[MDEV-16883] MariaBackup very slow after upgrading from 10.2.14 to 10.3.8 Created: 2018-08-02  Updated: 2018-10-05  Resolved: 2018-10-05

Status: Closed
Project: MariaDB Server
Component/s: Backup
Affects Version/s: 10.3.8
Fix Version/s: N/A

Type: Bug Priority: Major
Reporter: Peter Warmer Assignee: Vladislav Vaintroub
Resolution: Cannot Reproduce Votes: 0
Labels: mariabackup
Environment:

Fedora Server 27, Galera cluster with 3 nodes, DB size ~ 1.4TB


Attachments: Text File 10_2_14.log     Text File 10_3_8.log     File backup-DB.sh     File backup-mysql.sh     File my.cnf    
Issue Links:
Relates
relates to MDEV-15730 mariabackup: rename --stream=xbstream... Closed

 Description   

We have a 3 node Galera cluster and a separate backup server where we run MariaBackup. The backup worked well with version 10.2.14. After upgrading the 4 servers to MariaDB / MariaBackup 10.3.8 the backup is much slower (as you can see in the attached log files).
On the backup server we run this from a script:

/usr/bin/ssh backup@$IP "/usr/bin/sudo /usr/local/bin/backup-mysql.sh" | mbstream -x -C $BACKUPDIR/$1/$WEEKDAY

/usr/bin/mariabackup --host=$IP --user=backup --password=xxxx --use-memory=10G --prepare --target-dir $BACKUPDIR/$1/$WEEKDAY

and this is called on the DB server:

/usr/bin/mariabackup --backup --use-memory=10G --galera-info --ftwrl-wait-threshold=40 --ftwrl-wait-query-type=all --ftwrl-wait-timeout=180 --kill-long-queries-timeout=20 --kill-long-query-type=all --user=backup --password=xxxx --stream=xbstream --target-dir /var/tmp



 Comments   
Comment by Vladislav Vaintroub [ 2018-08-02 ]

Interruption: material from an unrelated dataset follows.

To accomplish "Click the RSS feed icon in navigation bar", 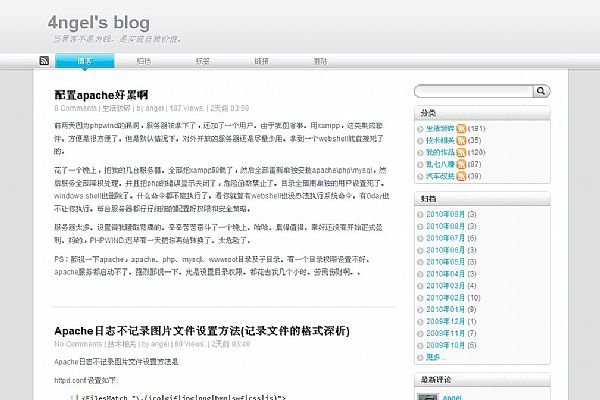I will [44, 61].
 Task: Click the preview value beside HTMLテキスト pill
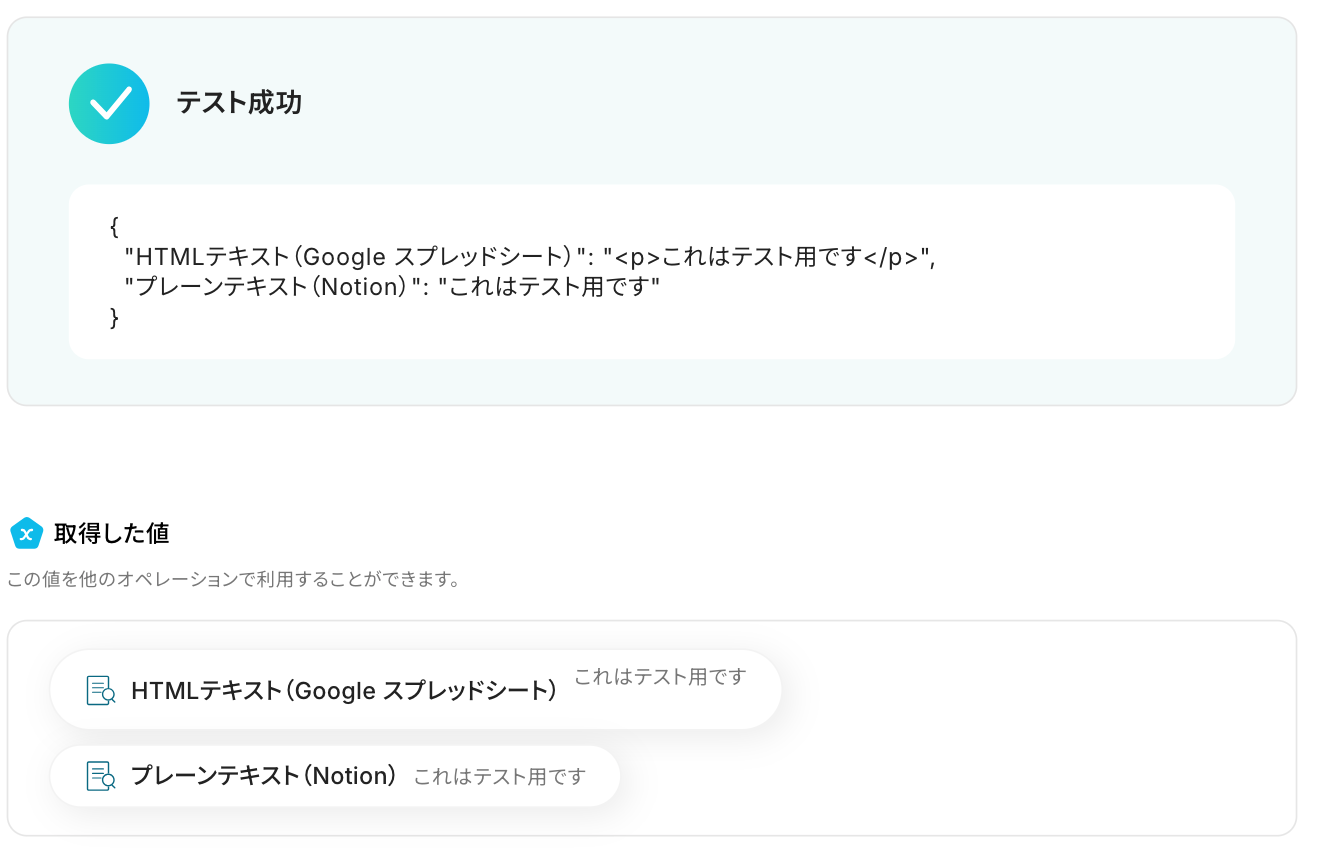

There is not a big difference in Mariabackup from 10.2 to 10.3, apart from necessary code changes to make it compilable due to innodb refactoring.

(you can compare extra/mariabackup subtrees in the source code)

To exclude the external factors, such as networking, can you peterw17 backup the same dataset in 10.2 and 10.3, locally, i,e without --stream, and measure the difference
As well as --prepare ,and measure the difference,

Comment by Peter Warmer [ 2018-08-02 ]

Hi Vladislav,
Thank you for the quick answer. We don't have a 10.2 installation after upgrading it to 10.3. So I will do a local backup of the 10.3 tonight and send you the log file tomorrow.

Comment by Peter Warmer [ 2018-08-03 ]

Hi Vladislav,
the local backup with 10.3 is finished now and took about 6 hours so it takes about twice the time as the 10.2. Is it possible that the --use-memory parameter doesn't work correctly?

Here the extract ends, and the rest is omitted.